Saved data entries:
Content starts
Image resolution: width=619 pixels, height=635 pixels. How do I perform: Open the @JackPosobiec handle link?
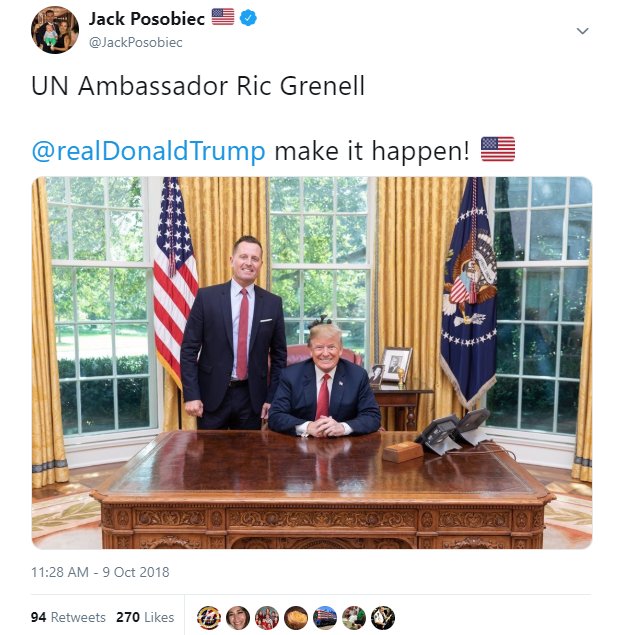135,42
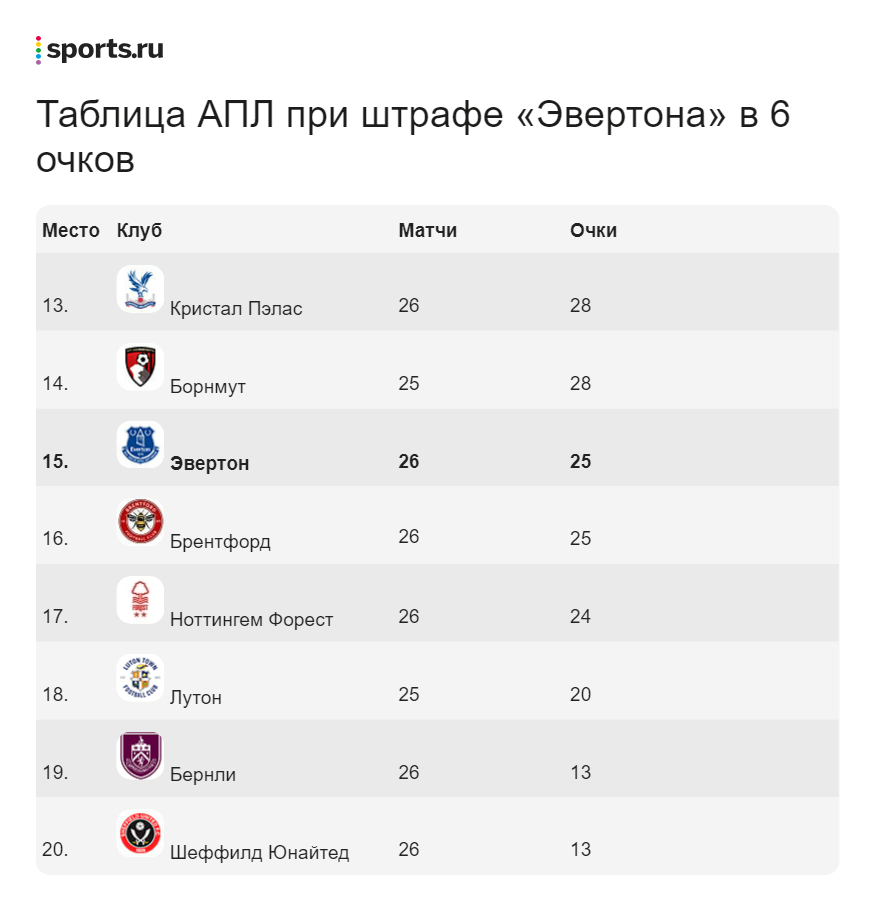Viewport: 876px width, 912px height.
Task: Click the Everton club crest
Action: pyautogui.click(x=140, y=445)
Content ends
WHAT THIS TASK INVOLVES =>
Go back to the records above and write them out exactly, without the pictures.

COMPLETED EXERCISE =>
Image resolution: width=619 pixels, height=635 pixels. How do I perform: Open the @JackPosobiec handle link?
135,42
Viewport: 876px width, 912px height.
Task: Click the Everton club crest
Action: pyautogui.click(x=140, y=445)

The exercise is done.